Michael Sohn, Associated Press
DONETSK, Ukraine — Much maligned but effective once again, Spain's experimental six-man midfield got the job done against France on Saturday in the European Championship quarterfinals.
The defending champions play Portugal next after the 2-0 victory at the Donbass Arena, where usual midfielder Cesc Fabregas led Spain's attack from the start over Fernando Torres for the second time this tournament.
Xabi Alonso scored goals in each half as Spain's slick-passing midfielders effectively stifled France, controlling 55 percent of possession. It was Spain's first competitive victory over France on its seventh try.
Coach Vicente del Bosque opted for Fabregas over Torres against a top-ranked team for the second time after having also done so in a 1-1 draw against Italy, and seems ready to stick with the formula going into the semifinals.

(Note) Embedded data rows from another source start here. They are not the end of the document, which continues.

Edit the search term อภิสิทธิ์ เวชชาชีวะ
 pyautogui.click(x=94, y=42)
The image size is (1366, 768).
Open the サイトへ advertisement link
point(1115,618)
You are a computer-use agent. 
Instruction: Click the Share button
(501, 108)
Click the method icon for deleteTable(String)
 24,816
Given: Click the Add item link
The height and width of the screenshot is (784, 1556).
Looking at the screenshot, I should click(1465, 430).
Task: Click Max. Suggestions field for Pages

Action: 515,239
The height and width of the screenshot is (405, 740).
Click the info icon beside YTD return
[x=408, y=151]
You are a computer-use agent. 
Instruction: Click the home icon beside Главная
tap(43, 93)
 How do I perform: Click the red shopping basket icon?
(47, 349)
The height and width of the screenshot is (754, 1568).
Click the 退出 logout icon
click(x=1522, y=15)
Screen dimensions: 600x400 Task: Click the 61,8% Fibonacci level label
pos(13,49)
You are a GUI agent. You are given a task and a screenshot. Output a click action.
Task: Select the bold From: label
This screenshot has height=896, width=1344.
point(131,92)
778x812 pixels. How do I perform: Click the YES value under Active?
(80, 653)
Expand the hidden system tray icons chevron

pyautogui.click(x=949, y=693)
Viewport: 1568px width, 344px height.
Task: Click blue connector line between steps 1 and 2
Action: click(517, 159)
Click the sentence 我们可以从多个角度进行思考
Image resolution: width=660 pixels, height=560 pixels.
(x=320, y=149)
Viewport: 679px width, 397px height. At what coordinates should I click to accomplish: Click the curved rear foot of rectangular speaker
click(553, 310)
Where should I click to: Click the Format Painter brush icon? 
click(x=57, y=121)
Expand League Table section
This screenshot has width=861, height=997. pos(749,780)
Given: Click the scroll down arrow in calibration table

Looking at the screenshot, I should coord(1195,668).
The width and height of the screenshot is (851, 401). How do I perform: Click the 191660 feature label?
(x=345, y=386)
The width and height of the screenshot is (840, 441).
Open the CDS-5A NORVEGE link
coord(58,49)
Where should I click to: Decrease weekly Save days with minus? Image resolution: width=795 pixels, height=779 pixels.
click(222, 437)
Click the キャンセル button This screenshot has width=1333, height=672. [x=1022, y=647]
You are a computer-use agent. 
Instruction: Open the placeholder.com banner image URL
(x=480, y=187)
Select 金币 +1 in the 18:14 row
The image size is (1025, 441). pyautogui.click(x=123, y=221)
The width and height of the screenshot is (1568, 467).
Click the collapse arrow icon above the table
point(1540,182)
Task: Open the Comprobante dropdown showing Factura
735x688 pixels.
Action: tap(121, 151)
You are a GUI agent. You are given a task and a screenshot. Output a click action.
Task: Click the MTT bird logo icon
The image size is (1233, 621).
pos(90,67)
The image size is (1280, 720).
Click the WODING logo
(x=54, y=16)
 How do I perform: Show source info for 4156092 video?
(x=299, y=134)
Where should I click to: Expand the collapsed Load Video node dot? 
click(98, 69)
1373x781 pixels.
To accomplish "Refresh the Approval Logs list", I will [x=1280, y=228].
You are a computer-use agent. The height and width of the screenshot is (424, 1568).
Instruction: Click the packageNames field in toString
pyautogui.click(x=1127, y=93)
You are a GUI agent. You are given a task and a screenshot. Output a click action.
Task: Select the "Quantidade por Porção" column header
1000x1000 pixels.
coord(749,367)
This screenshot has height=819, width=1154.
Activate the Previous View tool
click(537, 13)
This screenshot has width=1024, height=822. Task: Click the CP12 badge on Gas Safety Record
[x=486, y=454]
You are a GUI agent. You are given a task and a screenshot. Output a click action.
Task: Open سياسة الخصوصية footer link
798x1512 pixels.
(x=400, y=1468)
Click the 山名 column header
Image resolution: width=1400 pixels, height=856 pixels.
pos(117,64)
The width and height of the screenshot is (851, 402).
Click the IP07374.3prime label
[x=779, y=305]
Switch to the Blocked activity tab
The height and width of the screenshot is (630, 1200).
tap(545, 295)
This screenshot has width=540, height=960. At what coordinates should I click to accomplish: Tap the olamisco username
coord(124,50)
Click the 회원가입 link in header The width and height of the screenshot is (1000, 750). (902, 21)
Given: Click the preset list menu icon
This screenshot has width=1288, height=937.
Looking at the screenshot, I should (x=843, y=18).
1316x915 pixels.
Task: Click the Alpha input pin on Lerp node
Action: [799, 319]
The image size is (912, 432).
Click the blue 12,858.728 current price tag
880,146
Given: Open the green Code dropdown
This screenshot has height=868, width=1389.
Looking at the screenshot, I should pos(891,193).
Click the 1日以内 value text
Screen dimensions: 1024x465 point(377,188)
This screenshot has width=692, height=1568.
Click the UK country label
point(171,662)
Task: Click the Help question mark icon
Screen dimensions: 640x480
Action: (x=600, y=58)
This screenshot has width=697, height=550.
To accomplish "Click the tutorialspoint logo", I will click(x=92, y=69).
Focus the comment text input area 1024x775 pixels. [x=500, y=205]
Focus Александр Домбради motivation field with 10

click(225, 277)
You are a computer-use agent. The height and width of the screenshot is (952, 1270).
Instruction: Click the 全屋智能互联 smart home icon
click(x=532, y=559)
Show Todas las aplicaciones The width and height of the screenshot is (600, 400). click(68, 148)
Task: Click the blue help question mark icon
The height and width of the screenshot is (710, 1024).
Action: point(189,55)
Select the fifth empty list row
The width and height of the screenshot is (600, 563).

Del Bosque said there was no debate over whether or not the system worked, only about when to use it.
"We're not always so sure it's the best option, especially against the best teams," Del Bosque said. "With a pure striker, we might have been able to stretch their defense more, but we wouldn't have controlled the rhythm of the game like we did. The result was fair because they didn't have any clear opportunities to score."
France coach Laurent Blanc said only with more time to prepare could the French have improved, and he would have likely gone with a three-man defensive line as the Italians did, with a player capable of moving the ball out of the back quicker, as Daniele de Rossi did for Italy.
Instead, Mathieu Debuchy, a right back playing midfield against Spain, couldn't keep up with Jordi Alba as he crossed for Alonso to score an early opener.
"There was no surprise, although we were expecting Torres, but I don't know if we would have preferred Torres," Blanc said. "It might have allowed my center back to focus on one player instead of having to stay focused on four. We could have played them better if we had more time to prepare for such a strategy."
Spain seemed to be on cruise control at times as it passed the ball around — it completed 638 passes — looking for the best option for going forward, able to take advantage of its few opportunities. France, meanwhile, managed just four shots overall, with just one on goalkeeper Iker Casillas.
"These types of games, in this competition, are always very tense and you have to have the know-how to win them, and we had it," Del Bosque said.